Hence, the increase in melt observed in recent decades is also likely to be unique in the past 1000 years.
Rising sea levels is the consequence
Associate professor Bo Møllesøe Vinther, who participated in the study describes its significance:
“The close relationship between higher temperatures and increasing melt of the Greenland ice sheet documented in the study, is of great concern given that Greenland warming is projected to continue due to continued emissions of greenhouse gasses.
Melt from the Greenland Ice Sheet must thus be expected to contribute more and more to sea level rise in the future”.
The new study has been published in the scientific journal Nature.

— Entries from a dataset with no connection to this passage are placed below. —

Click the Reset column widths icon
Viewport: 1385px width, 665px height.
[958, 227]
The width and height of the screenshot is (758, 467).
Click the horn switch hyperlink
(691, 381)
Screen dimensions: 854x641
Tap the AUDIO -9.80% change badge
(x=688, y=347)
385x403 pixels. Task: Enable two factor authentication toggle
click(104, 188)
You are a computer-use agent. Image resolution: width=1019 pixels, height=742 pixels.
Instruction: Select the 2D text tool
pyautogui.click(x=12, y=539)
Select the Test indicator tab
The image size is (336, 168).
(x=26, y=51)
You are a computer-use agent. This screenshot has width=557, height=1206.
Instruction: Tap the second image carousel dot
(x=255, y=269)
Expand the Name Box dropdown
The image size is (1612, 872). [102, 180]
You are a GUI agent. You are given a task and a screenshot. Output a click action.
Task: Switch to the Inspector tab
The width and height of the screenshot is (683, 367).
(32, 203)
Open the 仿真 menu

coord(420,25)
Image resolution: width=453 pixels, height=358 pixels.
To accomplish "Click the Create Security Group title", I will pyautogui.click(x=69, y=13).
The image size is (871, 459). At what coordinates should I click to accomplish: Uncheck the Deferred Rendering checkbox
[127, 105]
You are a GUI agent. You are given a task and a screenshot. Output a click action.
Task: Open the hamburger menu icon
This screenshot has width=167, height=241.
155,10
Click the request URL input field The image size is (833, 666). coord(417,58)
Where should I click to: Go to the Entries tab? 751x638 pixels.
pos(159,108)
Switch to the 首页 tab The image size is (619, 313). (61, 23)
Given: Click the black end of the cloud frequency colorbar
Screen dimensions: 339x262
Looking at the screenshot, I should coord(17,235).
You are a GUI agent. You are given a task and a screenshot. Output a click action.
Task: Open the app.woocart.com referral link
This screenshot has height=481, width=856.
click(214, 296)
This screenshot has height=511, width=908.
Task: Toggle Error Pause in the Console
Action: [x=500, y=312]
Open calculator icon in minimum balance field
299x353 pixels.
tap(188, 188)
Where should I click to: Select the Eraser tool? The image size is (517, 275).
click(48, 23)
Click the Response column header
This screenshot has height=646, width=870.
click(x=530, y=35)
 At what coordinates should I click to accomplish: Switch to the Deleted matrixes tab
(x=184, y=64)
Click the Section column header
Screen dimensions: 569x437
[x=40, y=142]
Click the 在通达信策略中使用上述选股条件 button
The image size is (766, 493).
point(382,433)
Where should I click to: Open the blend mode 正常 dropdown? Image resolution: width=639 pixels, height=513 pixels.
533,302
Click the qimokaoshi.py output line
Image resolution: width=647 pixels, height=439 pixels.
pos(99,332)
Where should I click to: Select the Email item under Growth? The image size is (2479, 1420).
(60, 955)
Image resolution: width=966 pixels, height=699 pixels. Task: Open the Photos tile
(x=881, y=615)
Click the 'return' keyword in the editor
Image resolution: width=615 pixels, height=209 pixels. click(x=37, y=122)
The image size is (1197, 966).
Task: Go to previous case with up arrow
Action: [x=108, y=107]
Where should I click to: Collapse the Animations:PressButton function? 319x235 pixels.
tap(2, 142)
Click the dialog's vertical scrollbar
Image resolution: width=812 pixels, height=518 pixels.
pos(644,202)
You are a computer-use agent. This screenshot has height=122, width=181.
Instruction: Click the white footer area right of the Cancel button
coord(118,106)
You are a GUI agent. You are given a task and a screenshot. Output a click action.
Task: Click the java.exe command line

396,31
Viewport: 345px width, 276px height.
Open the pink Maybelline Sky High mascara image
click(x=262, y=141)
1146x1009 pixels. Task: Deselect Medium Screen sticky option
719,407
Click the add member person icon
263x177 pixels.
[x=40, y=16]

a, The NGT-2012 composite record of 11-year running mean d18O (black, left axis) and inferred temperature time series (right axis, Methods) from 1000 to 2011 (top panel). Light grey lines in the background display annual mean values. The thick red line highlights the extension of existing ice-core records to 2011 by re-drillings performed as part of this study. Estimated linear trends over the periods 1000–1800 (pre-industrial) and 1800–2011 are shown as dashed black lines. The number of firn cores contributing to the reconstruction is shown beneath as a brown line. The bottom panel shows the Arctic 2k temperature reconstruction record13 displayed as 11-year running mean values and as annual data and with dashed blue lines indicating linear trends, as for NGT-2012. The time series was extended to 2011 using HadCrut instrumental data70 (cyan line, Methods). b, Locations of the ice cores used for NGT-2012 (circles) and of nearby weather stations16 (black triangles; geographic map data obtained from the ‘rnaturalearth’ package for the software R). Site IDs are detailed in Extended Data Table 1. c, Comparison of the NGT-2012 11-year running mean temperature reconstruction (1871–2011, black) with Greenland meltwater run-off from MAR3.5.222 (R = 0.62, P < 0.01, n = 141; Methods and Extended Data Fig. 7). Grey shading indicates a ±40% uncertainty of the temperature reconstruction obtained from the range of plausible calibration slopes (Methods). All time series are displayed as anomalies relative to the 1961–1990 reference period (horizontal dashed lines).